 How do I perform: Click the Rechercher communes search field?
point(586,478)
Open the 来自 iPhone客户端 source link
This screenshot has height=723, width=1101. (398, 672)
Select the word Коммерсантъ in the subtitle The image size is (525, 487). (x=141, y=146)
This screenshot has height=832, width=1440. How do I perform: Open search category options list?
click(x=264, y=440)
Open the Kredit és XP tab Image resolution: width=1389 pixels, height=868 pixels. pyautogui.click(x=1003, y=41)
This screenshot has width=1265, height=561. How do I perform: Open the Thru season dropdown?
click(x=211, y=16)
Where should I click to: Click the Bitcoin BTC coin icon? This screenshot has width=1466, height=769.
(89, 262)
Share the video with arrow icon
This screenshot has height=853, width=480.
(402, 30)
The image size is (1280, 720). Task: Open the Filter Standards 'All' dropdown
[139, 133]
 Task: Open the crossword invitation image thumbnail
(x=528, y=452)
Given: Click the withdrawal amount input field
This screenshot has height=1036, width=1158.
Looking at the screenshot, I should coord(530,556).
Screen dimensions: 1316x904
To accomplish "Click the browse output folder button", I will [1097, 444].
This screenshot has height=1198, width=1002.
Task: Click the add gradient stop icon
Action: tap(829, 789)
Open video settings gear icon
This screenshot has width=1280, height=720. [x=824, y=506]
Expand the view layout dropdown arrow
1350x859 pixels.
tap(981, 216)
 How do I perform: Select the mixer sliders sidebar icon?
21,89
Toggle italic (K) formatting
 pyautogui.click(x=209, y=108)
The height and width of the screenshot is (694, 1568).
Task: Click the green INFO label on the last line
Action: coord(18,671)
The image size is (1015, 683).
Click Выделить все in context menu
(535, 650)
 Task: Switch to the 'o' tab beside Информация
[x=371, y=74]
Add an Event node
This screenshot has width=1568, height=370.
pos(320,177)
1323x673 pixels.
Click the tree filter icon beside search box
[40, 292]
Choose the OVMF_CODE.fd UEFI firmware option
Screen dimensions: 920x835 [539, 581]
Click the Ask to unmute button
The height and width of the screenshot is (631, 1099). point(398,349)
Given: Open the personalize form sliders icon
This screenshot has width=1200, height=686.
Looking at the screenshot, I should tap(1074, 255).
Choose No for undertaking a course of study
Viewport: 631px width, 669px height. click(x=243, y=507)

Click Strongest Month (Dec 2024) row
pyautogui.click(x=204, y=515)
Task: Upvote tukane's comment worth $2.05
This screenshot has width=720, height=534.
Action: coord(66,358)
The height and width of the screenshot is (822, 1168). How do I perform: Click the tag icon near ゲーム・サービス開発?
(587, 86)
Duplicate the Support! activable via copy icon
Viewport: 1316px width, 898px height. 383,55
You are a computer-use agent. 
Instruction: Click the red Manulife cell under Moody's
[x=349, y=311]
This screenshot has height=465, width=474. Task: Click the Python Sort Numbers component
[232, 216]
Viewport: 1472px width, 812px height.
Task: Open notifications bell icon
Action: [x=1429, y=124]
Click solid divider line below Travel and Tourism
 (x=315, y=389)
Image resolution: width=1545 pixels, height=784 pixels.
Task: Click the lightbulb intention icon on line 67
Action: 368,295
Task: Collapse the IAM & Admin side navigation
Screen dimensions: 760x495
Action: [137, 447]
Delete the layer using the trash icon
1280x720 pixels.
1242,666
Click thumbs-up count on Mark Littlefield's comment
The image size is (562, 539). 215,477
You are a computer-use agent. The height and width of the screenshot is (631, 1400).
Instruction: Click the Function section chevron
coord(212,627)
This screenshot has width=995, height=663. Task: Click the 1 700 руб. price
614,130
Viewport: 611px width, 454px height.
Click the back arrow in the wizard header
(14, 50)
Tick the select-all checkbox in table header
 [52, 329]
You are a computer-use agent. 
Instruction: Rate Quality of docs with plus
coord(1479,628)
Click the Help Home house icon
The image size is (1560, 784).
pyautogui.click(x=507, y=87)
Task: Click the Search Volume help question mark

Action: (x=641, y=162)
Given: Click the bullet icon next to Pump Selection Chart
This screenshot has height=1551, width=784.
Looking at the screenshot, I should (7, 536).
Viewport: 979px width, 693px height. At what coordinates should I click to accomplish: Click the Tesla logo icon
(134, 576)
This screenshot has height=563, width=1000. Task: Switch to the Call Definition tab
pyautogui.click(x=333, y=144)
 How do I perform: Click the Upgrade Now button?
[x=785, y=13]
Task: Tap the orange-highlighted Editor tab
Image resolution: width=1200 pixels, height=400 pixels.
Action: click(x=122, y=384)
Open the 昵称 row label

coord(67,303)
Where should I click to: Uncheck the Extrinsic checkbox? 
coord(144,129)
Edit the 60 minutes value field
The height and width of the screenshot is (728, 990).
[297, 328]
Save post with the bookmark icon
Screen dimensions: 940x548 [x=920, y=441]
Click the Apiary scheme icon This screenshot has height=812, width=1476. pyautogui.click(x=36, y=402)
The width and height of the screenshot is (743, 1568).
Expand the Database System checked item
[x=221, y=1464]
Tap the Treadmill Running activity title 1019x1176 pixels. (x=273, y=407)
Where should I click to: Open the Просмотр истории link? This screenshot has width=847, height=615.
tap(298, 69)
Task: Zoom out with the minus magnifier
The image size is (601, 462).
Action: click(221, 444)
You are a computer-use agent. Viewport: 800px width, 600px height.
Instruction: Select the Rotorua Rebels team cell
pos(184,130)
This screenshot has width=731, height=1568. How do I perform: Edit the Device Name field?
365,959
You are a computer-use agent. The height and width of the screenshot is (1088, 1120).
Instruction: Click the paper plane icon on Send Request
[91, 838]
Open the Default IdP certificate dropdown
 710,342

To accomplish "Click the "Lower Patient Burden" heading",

....

#### TASK TO COMPLETE
Copy out every line in the listing where the word "Given" appears.

#### OUTPUT OF THE EXERCISE
Given: Click the withdrawal amount input field
Given: Open the personalize form sliders icon
Given: Click the bullet icon next to Pump Selection Chart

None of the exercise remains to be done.